# Things to do
1. Reproduce the part of the passage on the Mass Line Education Programme starting with "I think for" and going on through "to work harder.".
2. In one to three sentences, explain what the passage on the Mass Line Education Programme says study, criticism and self-criticism ensure.

# Passage to read
________

I think for the Mass Line Education Programme, it is to create more contacts between ordinary people and cadres. When we see so many people still

live a hard life with poor living conditions, it will remind us that we have the

responsibility to work harder.

The MLE programme has many similarities with the campaign introduced on 1 June 1943 by Chairman Mao. Under this campaign, Chairman Mao emphasized the importance of closely linking the activity of Party leadership with that of the needs of the masses. This was to be achieved through inculcating in leading Party members that they must be strong and united, and that their service must be informed by “contact with the masses” and their “capacity for independent work,” but also through the “observance of discipline” (Schram 1970: 179). Like Chairman Mao’s campaigns to “reform bad tendencies” during the Cultural Revolution, President Xi’s MLE programme advocates more political education, more mutual criticism and struggle, more mass mobilization and more promotion of activists in the Party to develop remedies to solve China’s problems (Hualing 2013: 18). The MLE programme requires that all officials attend compulsory study sessions, in which cadres are introduced to the principles of MLE; they are then required to participate in discussions on the content of the sessions for the purpose of applying the central messages to their own lives. During these study sessions, officials are also required to make self-criticisms in the light of the study session material, and they are also encouraged to criticize others whose behaviour is deemed not to measure up. Through this process, study session facilitators both detect and correct any misinterpretations of the purpose of the sessions. Study, criticism and self-criticism also ensure that the information is thoroughly processed and that people link it with other aspects of their thought and everyday lives (Ji 2004: 228).

________

Stored items

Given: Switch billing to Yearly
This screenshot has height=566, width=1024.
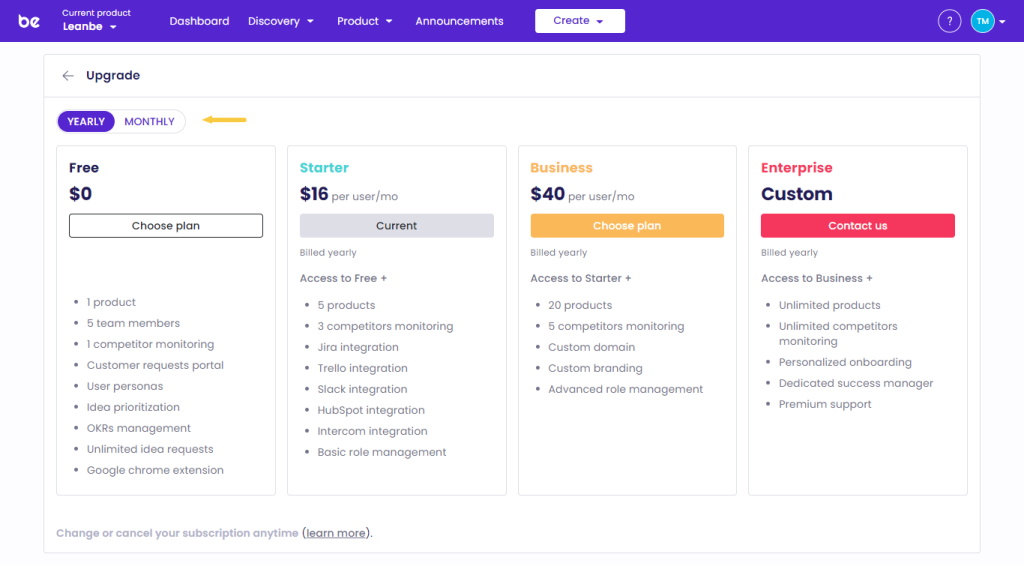Looking at the screenshot, I should pyautogui.click(x=86, y=122).
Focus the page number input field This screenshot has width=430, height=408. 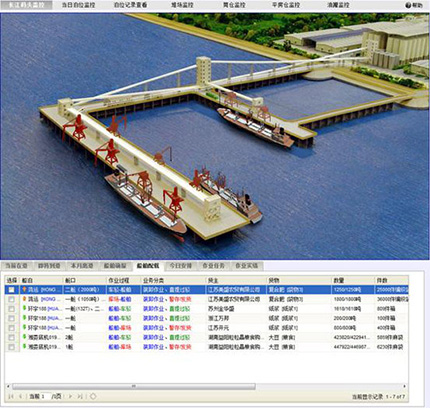tap(45, 396)
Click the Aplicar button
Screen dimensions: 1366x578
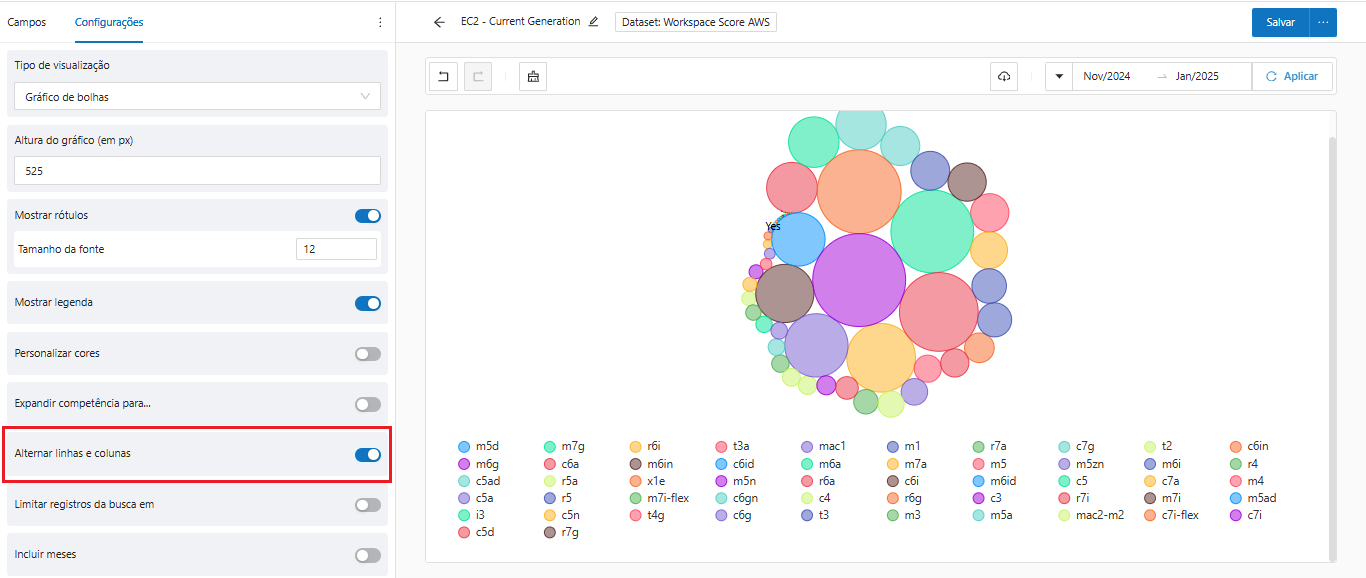(x=1291, y=77)
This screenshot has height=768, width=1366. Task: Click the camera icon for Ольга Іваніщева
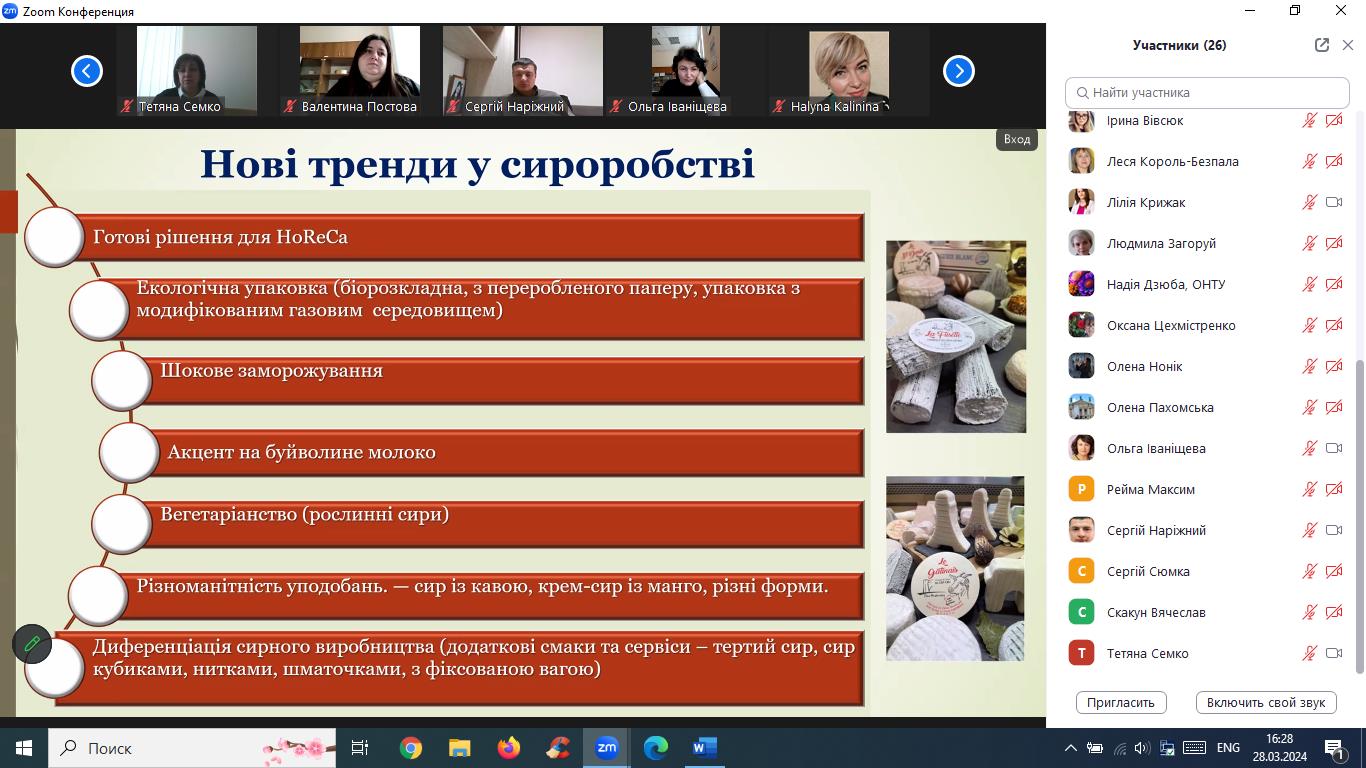click(1334, 448)
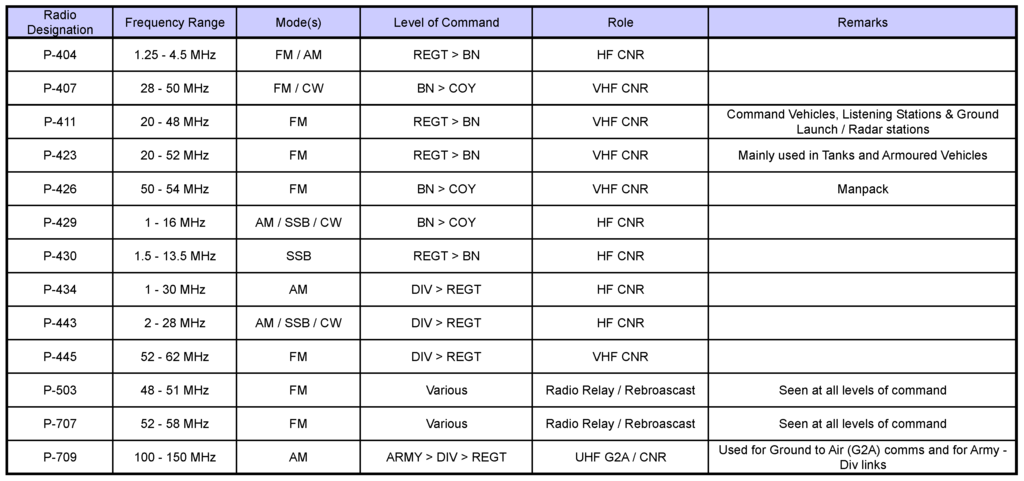The height and width of the screenshot is (481, 1024).
Task: Select the P-503 designation cell
Action: point(60,390)
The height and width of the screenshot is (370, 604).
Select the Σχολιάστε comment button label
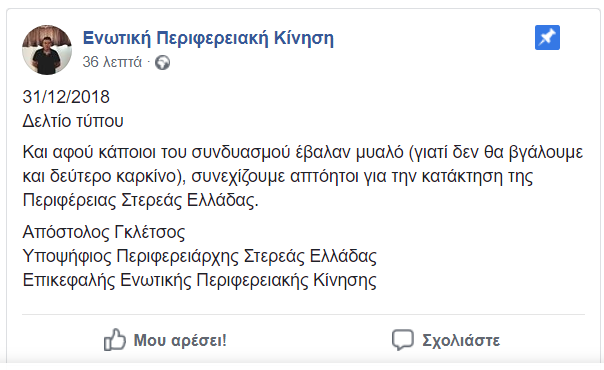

________

# Answer section
1.
I think for the Mass Line Education Programme, it is to create more contacts between ordinary people and cadres. When we see so many people still

live a hard life with poor living conditions, it will remind us that we have the

responsibility to work harder.

2. Study, criticism and self-criticism ensure that the information from the sessions is thoroughly processed. They also ensure that people link it with other aspects of their thought and everyday lives.